Hay palabras que escucho en una lejana dimensión. Me dan abrazos que recibe el cuerpo que se separa un poco más de mí. Recibo reiki, y plegarias, pociones mágicas y obligado descanso. El tiempo pasa lento, como si hubiera detenido su marcha para permitirme mirar con detenimiento cada detalle, toda la belleza de la vida que tengo y que puedo perder. Mis hijas juegan ajenas a todo dolor y a mis incertidumbres. El ruido de sus carcajadas es el audio que decido escuchar cuando someto mi cuerpo a la radioterapia de todos los días. Despierto, vivo y me acuesto agradeciendo cada nuevo día y temiendo por cada nuevo amanecer.
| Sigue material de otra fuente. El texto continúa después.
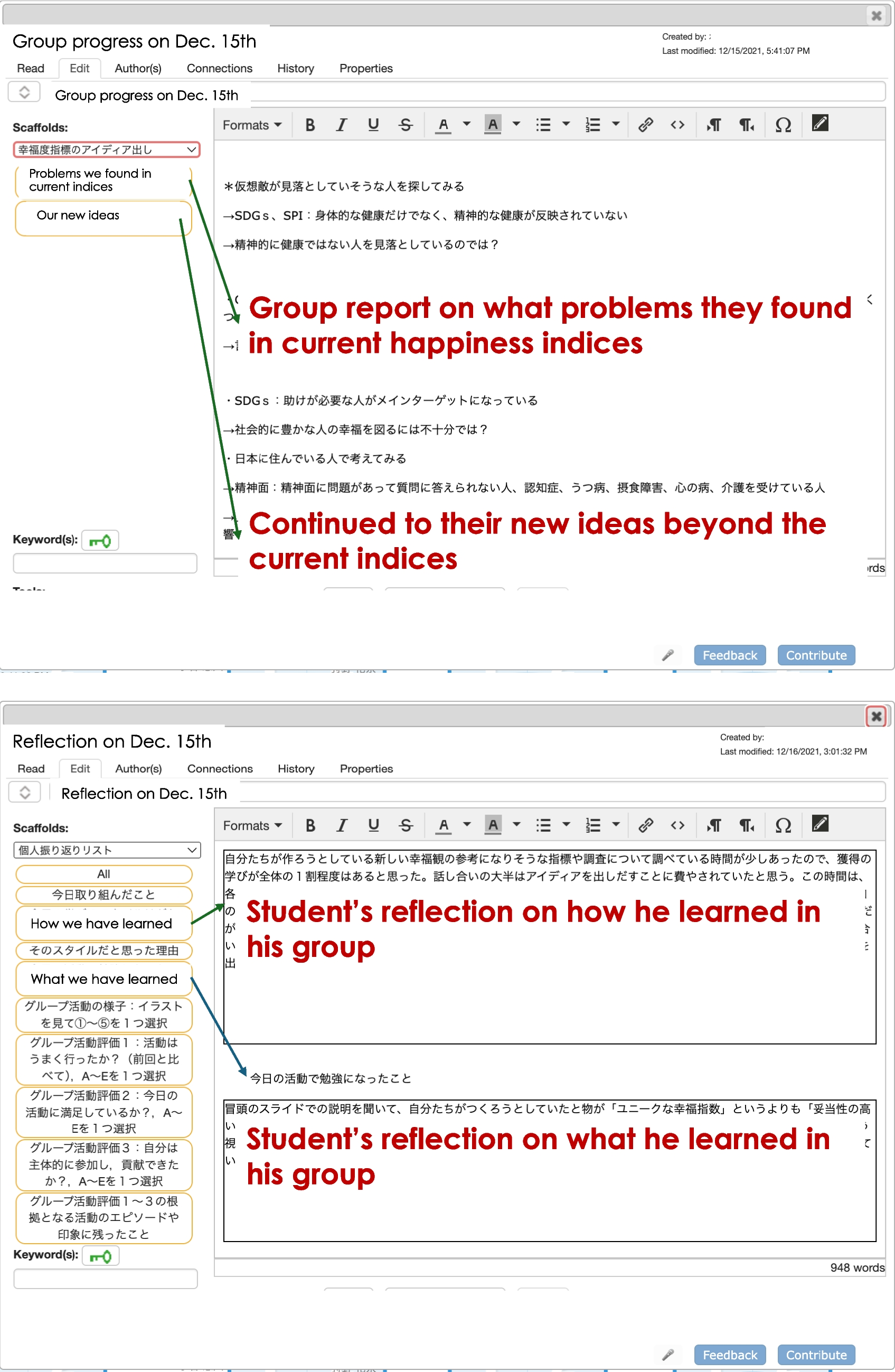Image resolution: width=895 pixels, height=1372 pixels.
Task: Click Italic icon in Reflection editor toolbar
Action: point(342,825)
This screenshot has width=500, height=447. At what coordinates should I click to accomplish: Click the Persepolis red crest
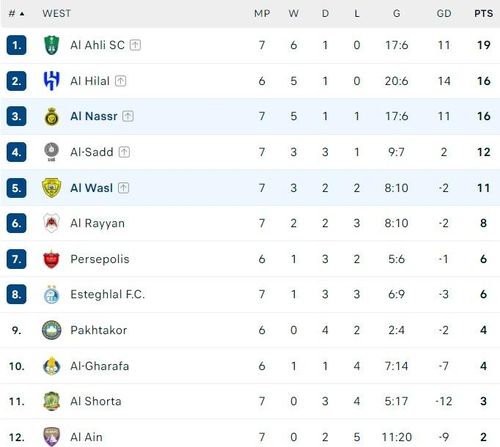[52, 259]
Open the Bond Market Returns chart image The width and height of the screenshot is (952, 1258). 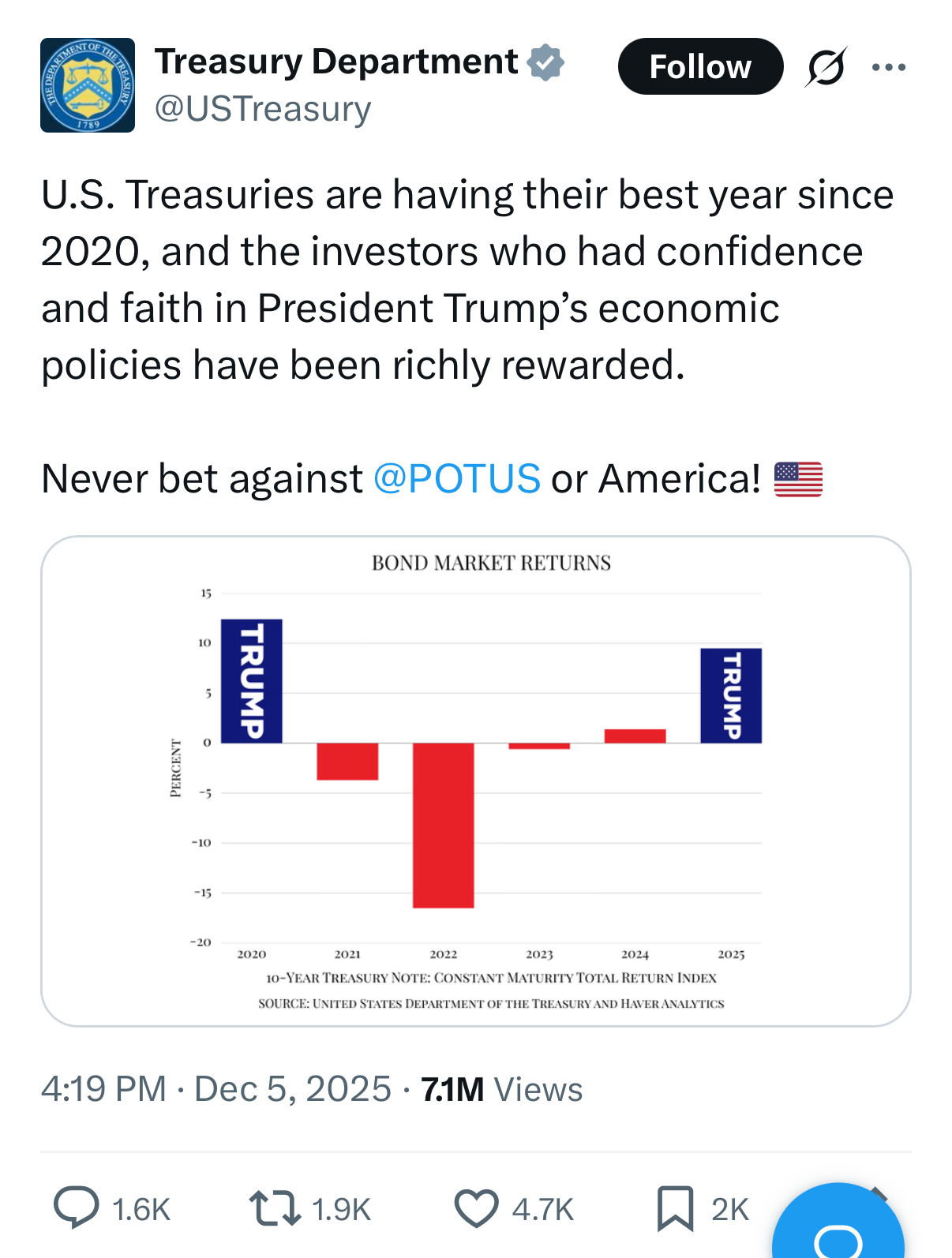click(x=476, y=781)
Y está él. A mi lado, por debajo, sobre mí, omnipresente, todopoderoso. Su fuerza y su valor ya fue puesto a prueba otras veces, pero yo siempre estuve con él. Ahora Gustavo respira por mí, lucha por mí, responde por mí. Sus palabras son las únicas que logro escuchar y sus manos de hierro son las únicas que me levantan y me empujan. Mi ausencia es temporal, y él lo sabe, o se aferra a eso. Piensa que volveré a habitar en nuestra vida el día que pierda el miedo a la última escena. Cuando consiga dejar de esperar, con temor, que se baje el telón de mi vida terrenal.